Some students spend their summer break, working minimum-wage jobs, attending camps or sitting around taking a needed break from homework assignments.
Blackhawk Middle School student Chance McKibben, 14, spent his summer and part of the spring during the school year developing a mobile application for Fort Wayne Community Schools.
The app brings information like lunch menus, school delays and closing, grades, school supply lists and important dates to student, parent and teacher smartphones and tablets.
"People will have pertinent information at their fingertips," said Krista Stockman, public information officer, who helped with fine-tuning the app. "We want to have as much communication as possible, as often as possible."
This wasn't the first app McKibben developed. His brother has his own photography business and encouraged McKibben to develop an app so his clients could view prints on their smartphones and tablets.
From there, McKibben said he wondered why the district didn't have an app.
So last spring he sent a mass-email to all Grile Administration Building employees and received hundreds of responses. He said by the end of the day he was in the principal's office, who set up a meeting with the district's technology department and told him not to send anymore mass emails.

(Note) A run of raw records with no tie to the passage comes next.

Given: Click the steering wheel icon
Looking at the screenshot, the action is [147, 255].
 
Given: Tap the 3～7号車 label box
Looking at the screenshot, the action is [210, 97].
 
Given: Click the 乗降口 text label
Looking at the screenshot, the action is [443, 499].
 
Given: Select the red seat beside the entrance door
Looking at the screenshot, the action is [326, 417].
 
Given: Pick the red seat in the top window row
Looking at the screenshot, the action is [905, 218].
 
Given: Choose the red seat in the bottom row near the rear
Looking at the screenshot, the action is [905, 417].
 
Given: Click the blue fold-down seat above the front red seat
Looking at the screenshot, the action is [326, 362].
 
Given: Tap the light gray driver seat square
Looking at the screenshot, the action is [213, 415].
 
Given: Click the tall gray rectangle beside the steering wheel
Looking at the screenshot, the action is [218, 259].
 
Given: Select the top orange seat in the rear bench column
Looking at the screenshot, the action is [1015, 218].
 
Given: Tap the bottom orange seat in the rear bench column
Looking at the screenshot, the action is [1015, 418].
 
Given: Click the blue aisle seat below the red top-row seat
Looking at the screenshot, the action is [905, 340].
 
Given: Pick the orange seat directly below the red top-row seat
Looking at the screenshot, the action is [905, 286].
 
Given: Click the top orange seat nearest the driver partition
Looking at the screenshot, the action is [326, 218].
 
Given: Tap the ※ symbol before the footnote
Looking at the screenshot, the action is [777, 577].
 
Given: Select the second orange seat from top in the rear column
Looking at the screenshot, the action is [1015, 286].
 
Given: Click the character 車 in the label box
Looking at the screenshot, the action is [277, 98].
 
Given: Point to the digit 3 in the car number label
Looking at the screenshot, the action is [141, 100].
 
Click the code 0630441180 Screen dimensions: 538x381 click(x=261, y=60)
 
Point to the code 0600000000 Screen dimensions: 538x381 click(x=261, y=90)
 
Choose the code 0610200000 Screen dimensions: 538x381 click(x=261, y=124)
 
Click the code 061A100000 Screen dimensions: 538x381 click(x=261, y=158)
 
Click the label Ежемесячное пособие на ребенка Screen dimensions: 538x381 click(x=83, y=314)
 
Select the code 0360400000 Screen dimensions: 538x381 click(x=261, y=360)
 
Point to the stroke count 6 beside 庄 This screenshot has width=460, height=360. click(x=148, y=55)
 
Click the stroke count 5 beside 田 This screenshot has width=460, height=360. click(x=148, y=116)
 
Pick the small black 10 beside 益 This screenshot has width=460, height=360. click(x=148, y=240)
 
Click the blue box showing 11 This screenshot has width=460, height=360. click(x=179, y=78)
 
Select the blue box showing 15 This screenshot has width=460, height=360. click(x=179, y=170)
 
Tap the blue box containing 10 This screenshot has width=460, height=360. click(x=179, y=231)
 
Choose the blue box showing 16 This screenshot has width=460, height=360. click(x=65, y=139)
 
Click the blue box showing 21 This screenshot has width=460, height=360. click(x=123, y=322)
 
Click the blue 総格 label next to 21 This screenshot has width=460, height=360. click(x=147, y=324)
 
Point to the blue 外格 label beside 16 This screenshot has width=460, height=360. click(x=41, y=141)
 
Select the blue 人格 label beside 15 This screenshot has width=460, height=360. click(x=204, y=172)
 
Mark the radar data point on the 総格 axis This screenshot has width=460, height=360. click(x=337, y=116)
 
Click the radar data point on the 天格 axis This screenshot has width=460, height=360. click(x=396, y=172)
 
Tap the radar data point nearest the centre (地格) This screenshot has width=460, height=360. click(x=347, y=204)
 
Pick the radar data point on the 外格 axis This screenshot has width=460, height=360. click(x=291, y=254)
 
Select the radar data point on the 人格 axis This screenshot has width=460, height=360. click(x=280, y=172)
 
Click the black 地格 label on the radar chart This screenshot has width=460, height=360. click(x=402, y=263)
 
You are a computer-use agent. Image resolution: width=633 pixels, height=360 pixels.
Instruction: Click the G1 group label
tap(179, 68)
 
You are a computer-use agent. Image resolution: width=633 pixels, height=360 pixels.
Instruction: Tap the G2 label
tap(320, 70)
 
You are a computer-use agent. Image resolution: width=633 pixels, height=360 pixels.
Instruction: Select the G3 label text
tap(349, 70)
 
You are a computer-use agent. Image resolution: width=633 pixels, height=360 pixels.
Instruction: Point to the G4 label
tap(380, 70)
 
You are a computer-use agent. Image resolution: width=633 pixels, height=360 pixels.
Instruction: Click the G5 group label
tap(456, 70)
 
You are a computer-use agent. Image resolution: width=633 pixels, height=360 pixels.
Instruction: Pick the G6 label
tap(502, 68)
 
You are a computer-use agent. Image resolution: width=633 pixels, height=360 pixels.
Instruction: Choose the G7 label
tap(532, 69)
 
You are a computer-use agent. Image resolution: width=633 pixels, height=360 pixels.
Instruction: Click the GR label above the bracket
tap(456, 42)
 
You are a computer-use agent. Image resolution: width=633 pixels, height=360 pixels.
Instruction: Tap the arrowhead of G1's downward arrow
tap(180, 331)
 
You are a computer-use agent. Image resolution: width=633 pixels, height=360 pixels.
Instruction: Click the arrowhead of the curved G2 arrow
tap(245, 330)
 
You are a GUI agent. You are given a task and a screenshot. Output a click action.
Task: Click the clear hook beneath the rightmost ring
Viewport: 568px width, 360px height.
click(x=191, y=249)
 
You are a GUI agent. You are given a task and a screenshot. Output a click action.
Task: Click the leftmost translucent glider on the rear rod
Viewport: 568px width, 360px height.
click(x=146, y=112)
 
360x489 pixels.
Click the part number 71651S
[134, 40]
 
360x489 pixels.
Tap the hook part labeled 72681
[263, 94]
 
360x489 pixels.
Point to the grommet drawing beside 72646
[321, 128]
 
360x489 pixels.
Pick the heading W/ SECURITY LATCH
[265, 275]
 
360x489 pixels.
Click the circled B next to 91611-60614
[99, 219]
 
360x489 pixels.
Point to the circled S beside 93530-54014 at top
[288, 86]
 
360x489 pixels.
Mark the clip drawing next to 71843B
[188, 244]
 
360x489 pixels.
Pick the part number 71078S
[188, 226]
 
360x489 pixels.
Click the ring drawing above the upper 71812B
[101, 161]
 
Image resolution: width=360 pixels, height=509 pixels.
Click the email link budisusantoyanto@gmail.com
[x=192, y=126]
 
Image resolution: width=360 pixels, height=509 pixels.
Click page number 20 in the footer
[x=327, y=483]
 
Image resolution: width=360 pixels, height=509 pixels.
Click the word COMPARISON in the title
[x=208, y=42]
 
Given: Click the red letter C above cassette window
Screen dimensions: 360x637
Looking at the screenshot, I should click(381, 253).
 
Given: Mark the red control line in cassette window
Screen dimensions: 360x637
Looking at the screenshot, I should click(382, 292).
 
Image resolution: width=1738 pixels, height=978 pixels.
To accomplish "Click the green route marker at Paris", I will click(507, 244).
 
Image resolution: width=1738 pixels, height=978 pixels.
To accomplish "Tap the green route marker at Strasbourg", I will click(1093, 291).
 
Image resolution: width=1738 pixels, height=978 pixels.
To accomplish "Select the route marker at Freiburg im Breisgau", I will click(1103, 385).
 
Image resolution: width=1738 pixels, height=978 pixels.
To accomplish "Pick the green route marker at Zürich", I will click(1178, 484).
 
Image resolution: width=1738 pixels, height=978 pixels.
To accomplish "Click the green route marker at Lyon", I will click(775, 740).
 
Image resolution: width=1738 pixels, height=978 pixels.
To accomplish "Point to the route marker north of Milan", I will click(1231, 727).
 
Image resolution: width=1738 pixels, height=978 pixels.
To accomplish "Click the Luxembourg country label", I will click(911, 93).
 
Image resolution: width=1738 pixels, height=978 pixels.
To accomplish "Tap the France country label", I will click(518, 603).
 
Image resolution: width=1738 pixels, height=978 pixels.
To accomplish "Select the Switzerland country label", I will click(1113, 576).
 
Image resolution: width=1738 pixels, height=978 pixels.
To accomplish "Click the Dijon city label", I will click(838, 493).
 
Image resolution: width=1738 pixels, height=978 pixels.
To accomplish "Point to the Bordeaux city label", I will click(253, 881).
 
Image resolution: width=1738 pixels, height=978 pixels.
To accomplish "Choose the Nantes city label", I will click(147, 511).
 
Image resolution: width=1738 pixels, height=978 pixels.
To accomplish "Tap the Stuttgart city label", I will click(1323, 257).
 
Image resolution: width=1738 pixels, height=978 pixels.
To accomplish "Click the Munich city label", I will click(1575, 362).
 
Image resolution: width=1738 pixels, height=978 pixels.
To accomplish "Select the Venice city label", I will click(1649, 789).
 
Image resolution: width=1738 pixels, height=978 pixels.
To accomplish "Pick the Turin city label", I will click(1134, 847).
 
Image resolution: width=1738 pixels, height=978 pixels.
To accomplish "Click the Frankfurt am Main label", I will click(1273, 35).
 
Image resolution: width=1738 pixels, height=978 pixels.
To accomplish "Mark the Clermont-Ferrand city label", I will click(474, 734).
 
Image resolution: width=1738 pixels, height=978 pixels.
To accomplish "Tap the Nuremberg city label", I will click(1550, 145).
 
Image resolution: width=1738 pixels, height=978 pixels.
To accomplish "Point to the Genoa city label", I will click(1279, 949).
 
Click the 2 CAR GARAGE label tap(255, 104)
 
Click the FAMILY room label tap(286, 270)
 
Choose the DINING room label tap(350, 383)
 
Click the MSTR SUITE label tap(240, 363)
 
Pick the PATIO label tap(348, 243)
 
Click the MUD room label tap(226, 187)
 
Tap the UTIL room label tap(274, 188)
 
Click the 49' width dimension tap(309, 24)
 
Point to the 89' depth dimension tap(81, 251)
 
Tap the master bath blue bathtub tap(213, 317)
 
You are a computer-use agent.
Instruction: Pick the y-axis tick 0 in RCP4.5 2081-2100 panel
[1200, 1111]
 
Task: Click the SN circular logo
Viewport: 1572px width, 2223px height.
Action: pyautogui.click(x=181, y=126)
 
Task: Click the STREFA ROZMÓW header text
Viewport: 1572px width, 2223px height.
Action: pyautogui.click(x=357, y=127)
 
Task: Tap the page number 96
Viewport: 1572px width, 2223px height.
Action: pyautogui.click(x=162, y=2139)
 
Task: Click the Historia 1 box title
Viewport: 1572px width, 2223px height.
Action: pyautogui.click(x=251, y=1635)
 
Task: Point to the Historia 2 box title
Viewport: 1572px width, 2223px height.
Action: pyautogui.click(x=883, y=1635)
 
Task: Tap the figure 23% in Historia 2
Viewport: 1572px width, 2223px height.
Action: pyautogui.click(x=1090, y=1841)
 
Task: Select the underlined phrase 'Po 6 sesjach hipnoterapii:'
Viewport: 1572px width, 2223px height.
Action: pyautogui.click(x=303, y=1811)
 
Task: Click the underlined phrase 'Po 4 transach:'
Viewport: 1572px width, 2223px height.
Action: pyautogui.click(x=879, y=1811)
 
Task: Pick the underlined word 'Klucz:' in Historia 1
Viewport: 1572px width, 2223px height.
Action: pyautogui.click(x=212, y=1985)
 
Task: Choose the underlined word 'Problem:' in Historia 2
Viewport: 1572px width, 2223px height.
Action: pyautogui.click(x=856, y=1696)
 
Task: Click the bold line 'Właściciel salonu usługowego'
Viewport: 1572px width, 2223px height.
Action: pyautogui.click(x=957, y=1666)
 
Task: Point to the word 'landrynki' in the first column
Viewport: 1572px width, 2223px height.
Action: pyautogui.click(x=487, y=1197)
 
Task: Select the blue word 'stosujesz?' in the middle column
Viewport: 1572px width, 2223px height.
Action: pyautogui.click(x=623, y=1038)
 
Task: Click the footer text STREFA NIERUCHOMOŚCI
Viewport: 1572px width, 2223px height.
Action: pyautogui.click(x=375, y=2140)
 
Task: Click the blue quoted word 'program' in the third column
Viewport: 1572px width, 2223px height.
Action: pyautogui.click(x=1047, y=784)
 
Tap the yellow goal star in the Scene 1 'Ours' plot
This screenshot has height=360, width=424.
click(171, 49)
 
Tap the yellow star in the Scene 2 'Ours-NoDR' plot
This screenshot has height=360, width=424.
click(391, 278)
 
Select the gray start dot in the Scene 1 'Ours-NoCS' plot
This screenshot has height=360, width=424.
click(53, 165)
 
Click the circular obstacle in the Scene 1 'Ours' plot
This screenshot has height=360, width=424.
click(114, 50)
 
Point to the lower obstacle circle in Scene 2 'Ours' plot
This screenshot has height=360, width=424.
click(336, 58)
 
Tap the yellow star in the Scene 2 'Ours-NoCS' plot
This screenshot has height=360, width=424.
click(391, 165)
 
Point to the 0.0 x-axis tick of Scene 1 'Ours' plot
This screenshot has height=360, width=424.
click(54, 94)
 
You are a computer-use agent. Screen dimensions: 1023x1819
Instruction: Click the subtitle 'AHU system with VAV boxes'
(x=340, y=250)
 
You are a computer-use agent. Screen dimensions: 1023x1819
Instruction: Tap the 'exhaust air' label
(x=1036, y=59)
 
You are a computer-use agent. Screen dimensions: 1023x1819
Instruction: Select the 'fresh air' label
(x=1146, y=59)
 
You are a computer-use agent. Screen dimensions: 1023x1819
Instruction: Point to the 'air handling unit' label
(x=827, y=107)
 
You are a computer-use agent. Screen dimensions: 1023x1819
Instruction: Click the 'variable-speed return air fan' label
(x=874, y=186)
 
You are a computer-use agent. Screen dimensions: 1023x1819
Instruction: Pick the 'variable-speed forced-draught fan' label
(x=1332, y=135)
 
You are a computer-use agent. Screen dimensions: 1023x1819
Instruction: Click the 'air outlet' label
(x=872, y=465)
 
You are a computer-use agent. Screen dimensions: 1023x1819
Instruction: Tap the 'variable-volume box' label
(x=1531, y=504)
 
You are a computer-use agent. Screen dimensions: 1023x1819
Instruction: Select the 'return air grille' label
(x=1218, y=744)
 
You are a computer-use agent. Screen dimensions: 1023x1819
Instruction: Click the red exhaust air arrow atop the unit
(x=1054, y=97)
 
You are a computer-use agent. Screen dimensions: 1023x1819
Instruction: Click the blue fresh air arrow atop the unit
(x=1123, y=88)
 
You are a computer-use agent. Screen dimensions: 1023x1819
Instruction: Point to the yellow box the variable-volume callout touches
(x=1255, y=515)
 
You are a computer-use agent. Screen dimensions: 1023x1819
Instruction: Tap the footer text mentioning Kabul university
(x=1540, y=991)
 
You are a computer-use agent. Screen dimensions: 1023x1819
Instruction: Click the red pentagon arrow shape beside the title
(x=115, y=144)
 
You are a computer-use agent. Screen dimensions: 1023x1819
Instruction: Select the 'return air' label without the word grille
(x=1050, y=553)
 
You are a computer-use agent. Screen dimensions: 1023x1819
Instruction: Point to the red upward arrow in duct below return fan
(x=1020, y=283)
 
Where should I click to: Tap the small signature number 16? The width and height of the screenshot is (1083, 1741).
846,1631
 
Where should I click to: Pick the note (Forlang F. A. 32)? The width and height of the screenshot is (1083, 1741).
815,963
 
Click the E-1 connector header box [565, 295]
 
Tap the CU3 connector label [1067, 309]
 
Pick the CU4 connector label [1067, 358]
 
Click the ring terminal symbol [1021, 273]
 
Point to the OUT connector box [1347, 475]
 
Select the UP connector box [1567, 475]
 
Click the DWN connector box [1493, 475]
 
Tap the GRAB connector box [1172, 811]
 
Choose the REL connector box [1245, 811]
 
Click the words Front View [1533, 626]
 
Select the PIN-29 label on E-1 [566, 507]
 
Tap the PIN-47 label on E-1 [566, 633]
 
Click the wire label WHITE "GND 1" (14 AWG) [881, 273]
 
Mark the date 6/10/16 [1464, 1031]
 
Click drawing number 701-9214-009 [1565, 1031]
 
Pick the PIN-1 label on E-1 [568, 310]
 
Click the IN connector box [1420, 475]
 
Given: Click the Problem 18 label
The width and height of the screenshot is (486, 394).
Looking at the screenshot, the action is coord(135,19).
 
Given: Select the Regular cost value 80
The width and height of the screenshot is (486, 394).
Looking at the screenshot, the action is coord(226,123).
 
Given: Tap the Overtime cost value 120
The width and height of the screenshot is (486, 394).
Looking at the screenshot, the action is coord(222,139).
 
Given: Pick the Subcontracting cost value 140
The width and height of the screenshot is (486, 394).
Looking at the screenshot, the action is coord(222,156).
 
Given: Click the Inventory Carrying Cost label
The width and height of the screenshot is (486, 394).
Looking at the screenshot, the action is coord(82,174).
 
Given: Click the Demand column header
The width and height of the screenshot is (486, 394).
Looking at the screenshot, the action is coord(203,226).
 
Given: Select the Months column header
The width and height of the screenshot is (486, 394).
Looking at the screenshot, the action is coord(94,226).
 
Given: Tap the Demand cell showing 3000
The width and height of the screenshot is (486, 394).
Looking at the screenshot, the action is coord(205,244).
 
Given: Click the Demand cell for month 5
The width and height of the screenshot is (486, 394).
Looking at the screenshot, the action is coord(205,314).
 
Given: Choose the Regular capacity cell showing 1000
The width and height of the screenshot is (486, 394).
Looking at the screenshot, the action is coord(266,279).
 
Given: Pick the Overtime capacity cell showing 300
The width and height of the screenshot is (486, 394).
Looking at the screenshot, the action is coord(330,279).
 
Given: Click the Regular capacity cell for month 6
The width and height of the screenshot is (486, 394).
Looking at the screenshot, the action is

"I met with Jack Byrd (director of FWCS' technology department) on a Friday, so I got out of math class," McKibben said.
Byrd and Stockman both worked with McKibben on perfecting the app and said McKibben is so professional, they would often forget he was an eighth grader.
"Some adults in my department aren't as well-presented as Chance," Byrd said. "He's got incredible presence."
During the press conference Wednesday morning, McKibben presented the app and answered questions like a seasoned professional.
"It's hard not to just smile and stare at Chance," said FWCS Superintendent Wendy Robinson. "It's our responsibility to support parents so students like Chance can follow their dreams. The development of this app is absolutely phenomenal."
McKibben said he taught himself to create applications by reading books, watching videos and of course, practice.
"It takes a lot of patience to build apps," he said.
The entire process took two to three months he said. And Apple requires a submission process that could require extra work.
Now, McKibben has started his own business for developing apps called AppleAppFactory. He's created an app for his church and has met with the City of Fort Wayne, the Fort Wayne Police Department and Fort Wayne Children's Zoo about creating apps, but no other organizations of committed yet.
For FWCS the benefits of the app and it being created by a student are immense. The release of the app is just in time for the district's registration times this week and next.
"Right away, (students and parents) are connected in a new way," Stockman said. "It's reaching people where they're at. People aren't always at their computers, but they always have their phones or iPads."
She said she recently attended a conference and spoke with other districts that paid anywhere from $5,000-$20,000 for app development. Stockman didn't have the exact figure, but said the district paid McKibben less than $1,000.
Byrd said he hopes it will also save the district in paper costs, being able to reach people with technology instead of letters or flyers.
McKibben is working with the district to develop other apps for bus route notifications and apps for individual schools.
He said he's proud of the app and that with some schools having iPads this upcoming school year, many will be using what he created.
"I put the district into everybody's hands. It really shows hard work pays off," he said.
The app is free and can be downloaded through the Apple or Google Play app stores by searching "FWCS", or text FWCS to 75309 for downloadable links.